Mario non ebbe il tempo di proferir parola che arrivò Carlo, prendendosi subito la scena: ”Buongiorno ragazzi!” Naturalmente Carlo non conosceva Guido, ma si presentò con un sorriso ampio che destò immediatamente simpatia al nuovo del gruppo. “Vi devo raccontare una cosa che mi è successa. Non volevo interrompervi, ma volevo mettervi al corrente di quanto è strana la vita! Mentre stavo ristrutturando una casa datata, ho dovuto creare una fenestrazione in un muro. Durante la demolizione ho trovato una carta tra i mattoni alla quale non ho fatto subito caso. Poi nel momento di pausa, facendo una cernita dei mattoni, questa carta mi è tornata in mano. Era una lettera d’amore che ho tenuto in tasca perché ciò che è scritto mi ha molto colpito. Ora ve la leggo: ”Sono innamorato di Lucia, ma lei non lo sa. Non lo saprà mai perché ora lei è morta come la mia anima. Spero che queste pietre possano nascondere al mondo il mio dolore.” Data 12 febbraio 1942. “ Lucia naturalmente non è mai venuta a sapere quanto quest’uomo la amasse ed io sono venuto a conoscenza di questo segreto per caso. “Chi sa chi era ‘sto innamorato?”. “Sono venuto a conoscenza di una cosa che non potrò raccontare a nessuno degli interessati.” Che strano doversi tenere ‘sti segreti!”. “Non dirlo a me!” Controbatté Guido. “Scusa non capisco, hai trovato anche tu una lettera in un muro?”, disse Carlo stupito. “No, niente, si fa per dire.”, replicò Guido continuando: “Spesso noi tutti veniamo a sapere delle cose che non possiamo raccontare, soprattutto per il lavoro che noi medici facciamo, questione di privacy!” Facendo così cadere nel nulla la sua precedente affermazione. “Sì, certamente il vostro lavoro è costellato di segreti!”, commentò Carlo.

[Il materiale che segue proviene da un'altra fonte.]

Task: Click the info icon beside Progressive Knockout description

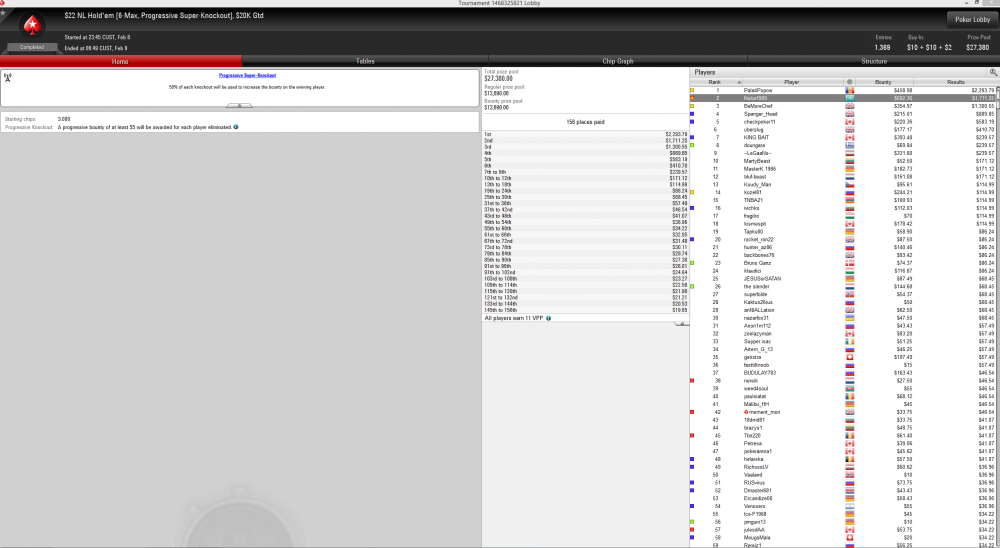Action: 237,128
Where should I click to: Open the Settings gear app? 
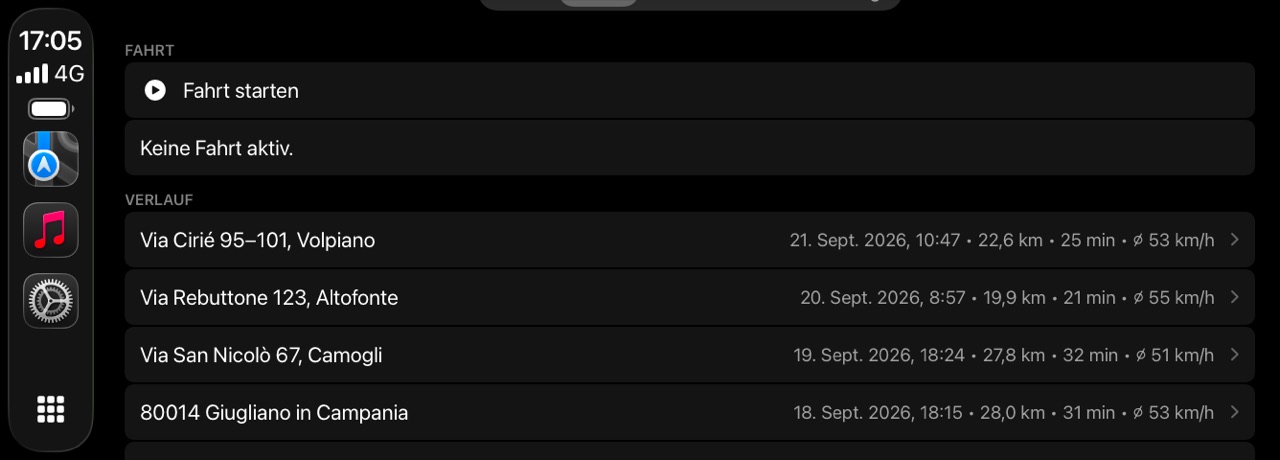pos(51,301)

Gigi ad un tratto fu svegliato da un forte rumore. Un rumore quasi cavernicolo. Era il suo russare. Destandosi lentamente, Gigi scosse la testa e si disse :“Ma sono a casa non sono al bar?” “Non è venerdì mattina, è domenica mattina! Ma allora Guido non esiste! Mi sono sognato tutto! E’ stata la pizza di ieri sera. Non devo mangiare la pizza alla sera! Me lo sono detto mille volte! Meno male che era tutto un sogno, così almeno non ho dovuto penare ancora per sapere se Aurora era figlia o meno di Guido, se Luciana voleva rivedersi con Guido, se Guido voleva rivedere Aurora. Meno male! Già ‘sta storia mi ha fatto svegliare con il fiatone e tutto sudato, pensa te se continuavo a dormire!”.“Beato il russio talvolta ti rende libero…..dagli incubi”. E poi , cari lettori, quattro amici al bar non possono diventare improvvisamente cinque!